In De chemie van de liefde onderzoeken neurowetenschapper Larry Young en journalist Brian Alexander de neurobiologische wortels van de liefde.

Foto: David Martyn Hunt
Foto: David Martyn Hunt

Als crooner Cole Porter zingt ‘What is this thing called love?‘ begrijpen we zijn verzuchting maar al te goed. (En laten we eerlijk zijn: als een man van de wereld als Porter het niet uit kan vogelen, is er dan nog wel hoop voor mindere goden zoals wij?)

Daarom is het bemoedigend om te weten dat neurowetenschappers er in de afgelopen decennia alles aan gedaan hebben om de mysteries van de liefde te ontrafelen, waaronder fenomenen als aantrekkingskracht, monogamie en de band tussen ouder en kind. Ze gebruiken daarvoor technieken als brain imaging, genoombrede associatiestudies en transgene diermodellen.

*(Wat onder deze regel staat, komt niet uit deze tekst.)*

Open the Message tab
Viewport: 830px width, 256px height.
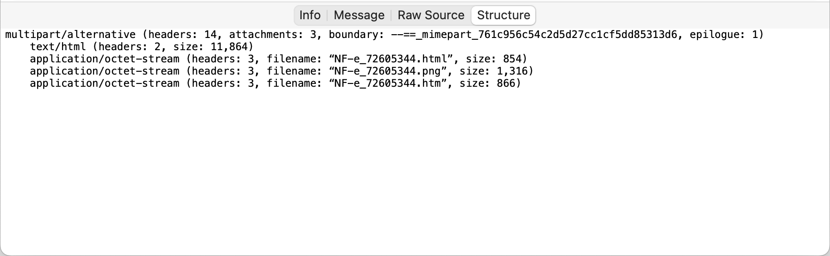click(359, 15)
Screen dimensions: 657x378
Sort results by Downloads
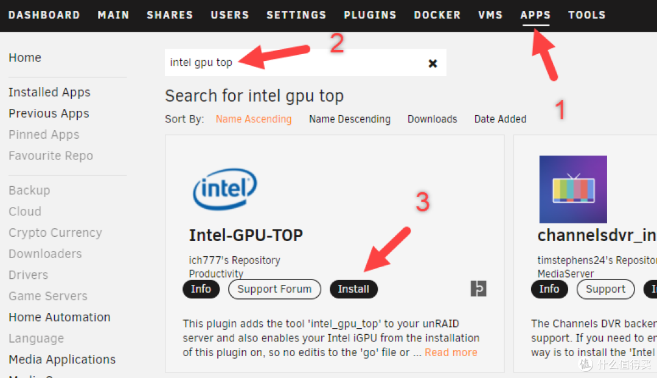432,119
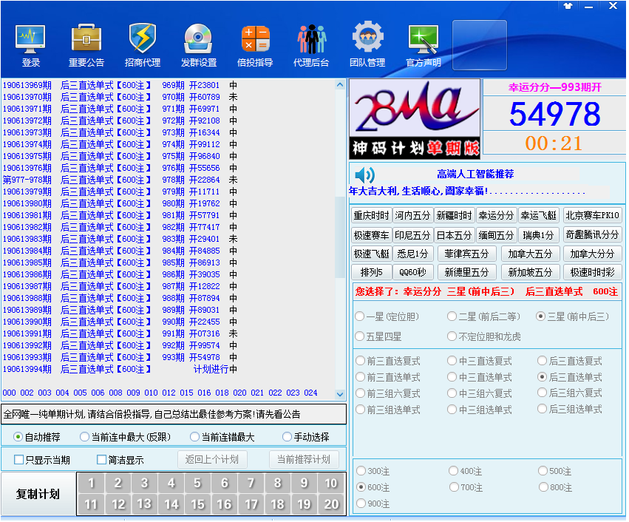Open 倍投指导 calculator icon
Screen dimensions: 629x522
pos(255,38)
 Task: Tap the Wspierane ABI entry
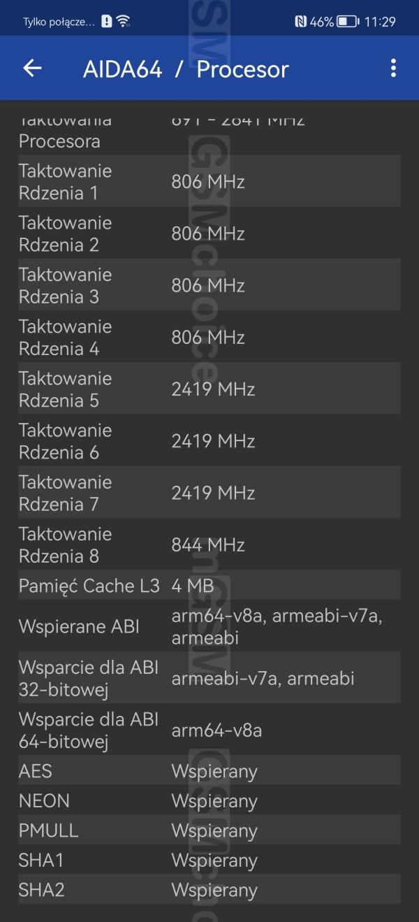click(209, 626)
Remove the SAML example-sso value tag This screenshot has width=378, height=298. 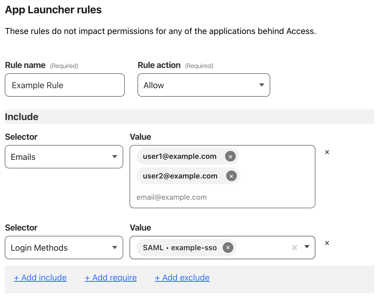pos(228,248)
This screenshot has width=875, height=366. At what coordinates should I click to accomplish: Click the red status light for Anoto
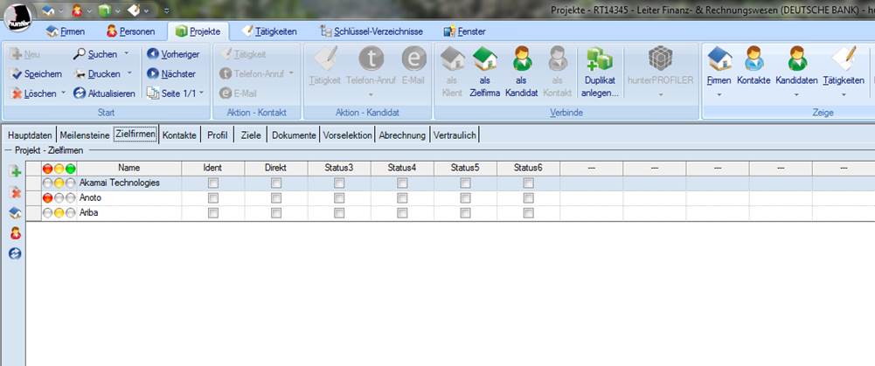(x=48, y=198)
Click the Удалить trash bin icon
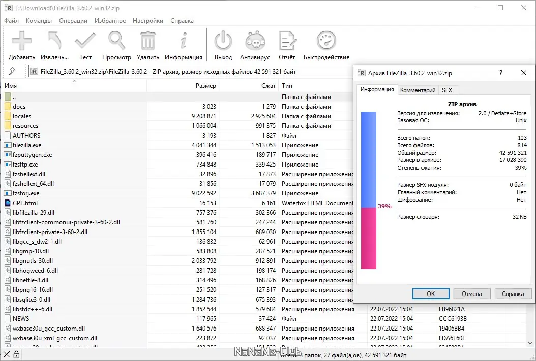Screen dimensions: 536x361 click(147, 41)
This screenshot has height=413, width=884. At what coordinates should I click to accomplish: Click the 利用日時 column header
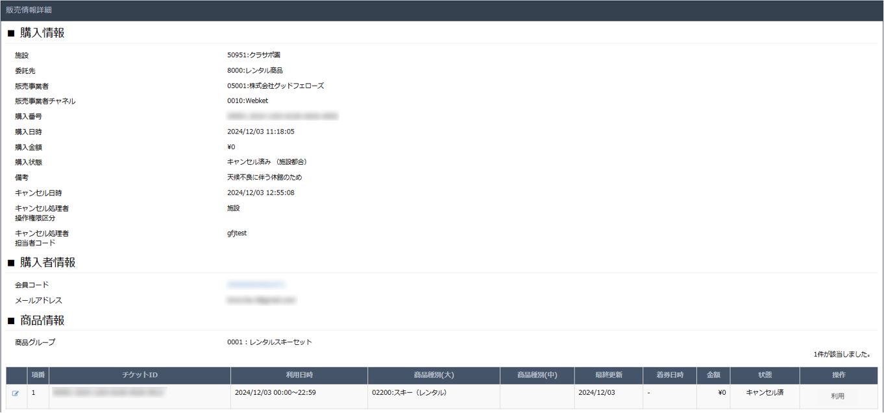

In Chemie van de liefde bieden Larry Young, directeur van het Center for Translational Social Neuroscience van Emory University en journalist Brian Alexander een nieuwe kijk op veel van die onderzoeken.

Stevige hypotheses

Over neurowetenschappelijk onderzoek naar liefde en seks zijn bibliotheken volgeschreven. Een van de punten waarop die boeken vaak bekritiseerd worden, is dat de waarom-vraag overgeslagen wordt. Waarom bestaat monogamie? En waarom zijn sommige mensen eerder geneigd tot ontrouw? In Chemie van de liefde schrikken Young en Alexander er niet voor terug om een paar stevige hypotheses neer te zetten over hoe neurobiologie ons gedrag bepaalt als het gaat om ‘het L-woord’.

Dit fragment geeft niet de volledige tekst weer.